Tarea: Reproduce íntegramente y sin cambios el texto sobre las matemáticas como lenguaje de la ciencia.

Fragmento del documento:
==============================
LAS MATEMÁTICAS O EL LENGUAJE DE LA CIENCIA por el Prof. Dr. D. José Orihuela Calatayud, académico de número

La hija de S. Ulam, uno de los grandes matemáticos del s. XX, sentada en el parque con siete años de edad, miraba cómo otros niños jugaban al balón con sus padres mientras uno de ellos se acercó a preguntarle: ¿tu padre no juega contigo?, a lo que con rapidez respondió: “no, mi papá no juega conmigo, él no hace nada, nunca hace nada … él solamente piensa”.

¿Son los matemáticos escritores o filósofos? ¿A quién sirve su pensamiento en el mundo actual en el que la sociedad valora la efectividad, pesa, cuenta o mide lo que hacemos? Desgraciadamente, la eficacia se consigue casi siempre basándose en procedimientos meramente repetitivos lo que está  reñido con el arte de cultivar el pensamiento. Como decía A.N. Whitehead, “las operaciones del pensamiento son como cargas de caballería en una batalla, limitadas en número, y tan sólo deben utilizarse en los momentos decisivos”.
==============================
Material de origen:

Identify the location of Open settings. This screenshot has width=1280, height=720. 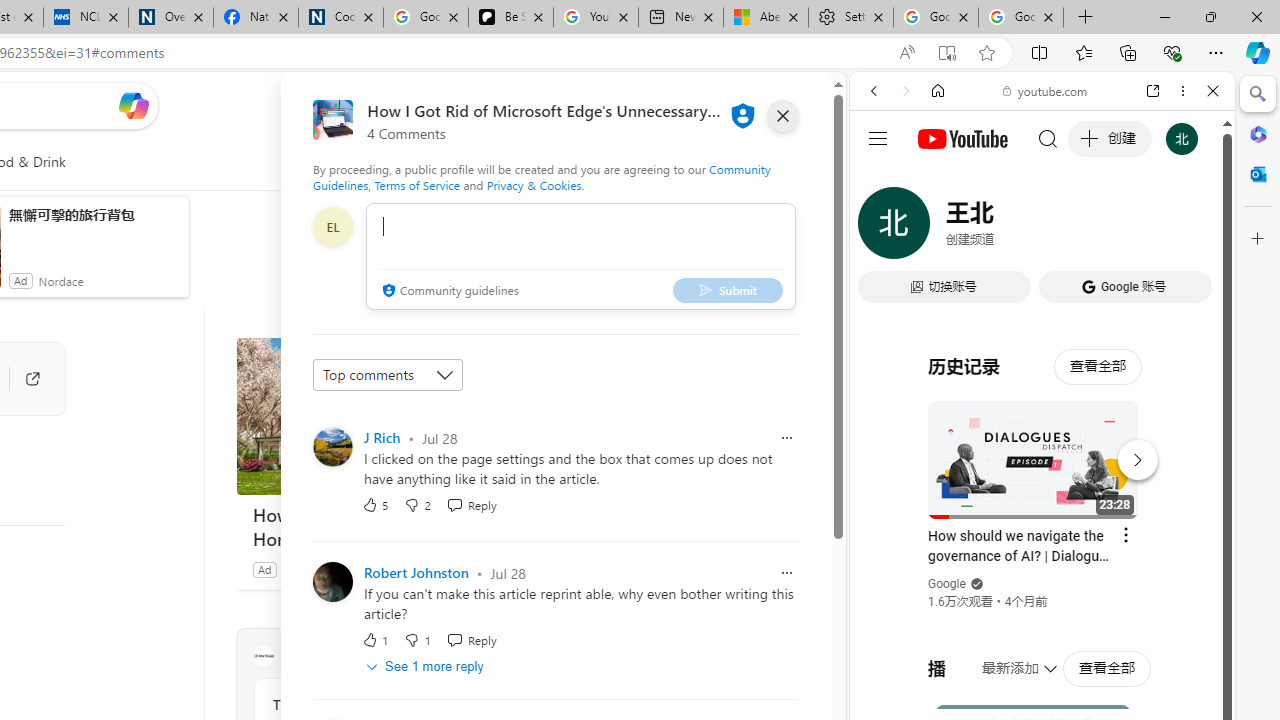
(786, 105).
==============================
Resultado del ejercicio:
LAS MATEMÁTICAS O EL LENGUAJE DE LA CIENCIA por el Prof. Dr. D. José Orihuela Calatayud, académico de número

La hija de S. Ulam, uno de los grandes matemáticos del s. XX, sentada en el parque con siete años de edad, miraba cómo otros niños jugaban al balón con sus padres mientras uno de ellos se acercó a preguntarle: ¿tu padre no juega contigo?, a lo que con rapidez respondió: “no, mi papá no juega conmigo, él no hace nada, nunca hace nada … él solamente piensa”.

¿Son los matemáticos escritores o filósofos? ¿A quién sirve su pensamiento en el mundo actual en el que la sociedad valora la efectividad, pesa, cuenta o mide lo que hacemos? Desgraciadamente, la eficacia se consigue casi siempre basándose en procedimientos meramente repetitivos lo que está  reñido con el arte de cultivar el pensamiento. Como decía A.N. Whitehead, “las operaciones del pensamiento son como cargas de caballería en una batalla, limitadas en número, y tan sólo deben utilizarse en los momentos decisivos”.